**Task prompt**
Respond with the count alone after checking every line in the material below for "agent".

**Provided data**

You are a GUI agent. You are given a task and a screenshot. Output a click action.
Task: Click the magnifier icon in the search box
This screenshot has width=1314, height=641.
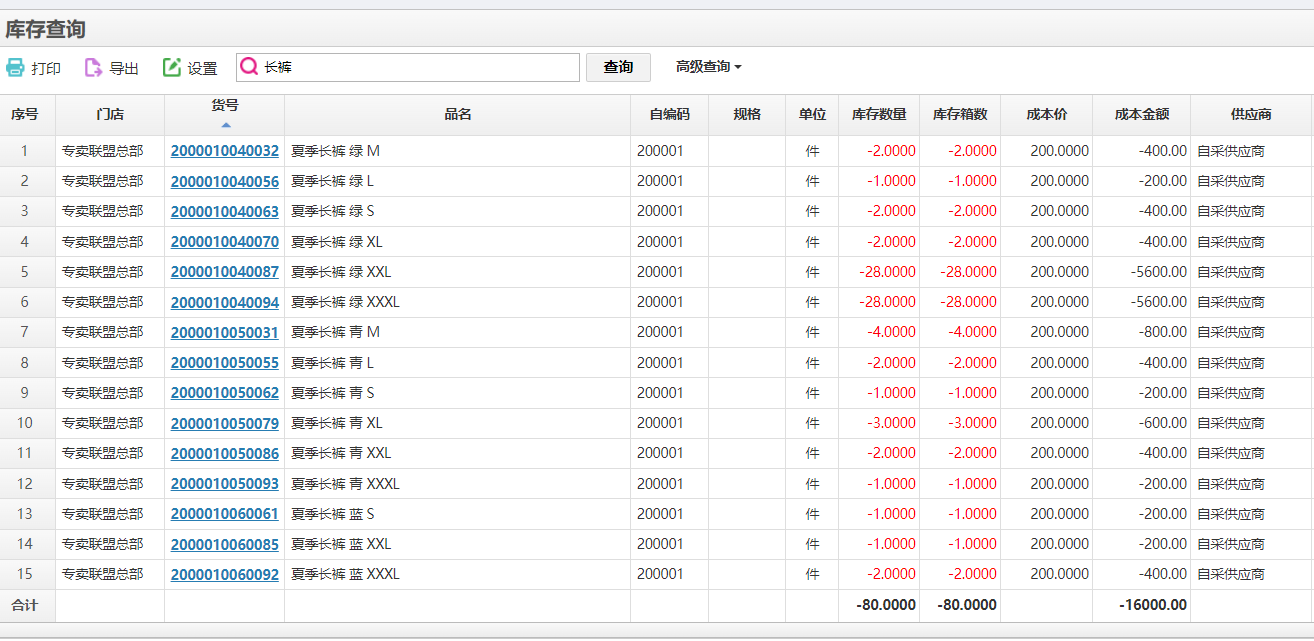click(x=247, y=66)
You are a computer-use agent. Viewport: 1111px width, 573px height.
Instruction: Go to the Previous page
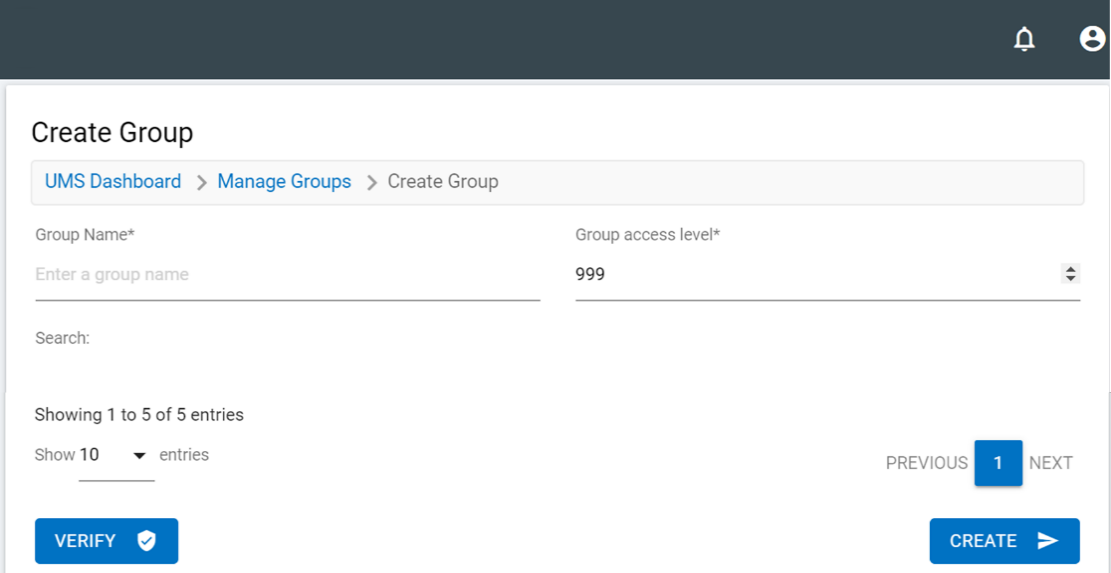pyautogui.click(x=926, y=463)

**Result of the exercise**
2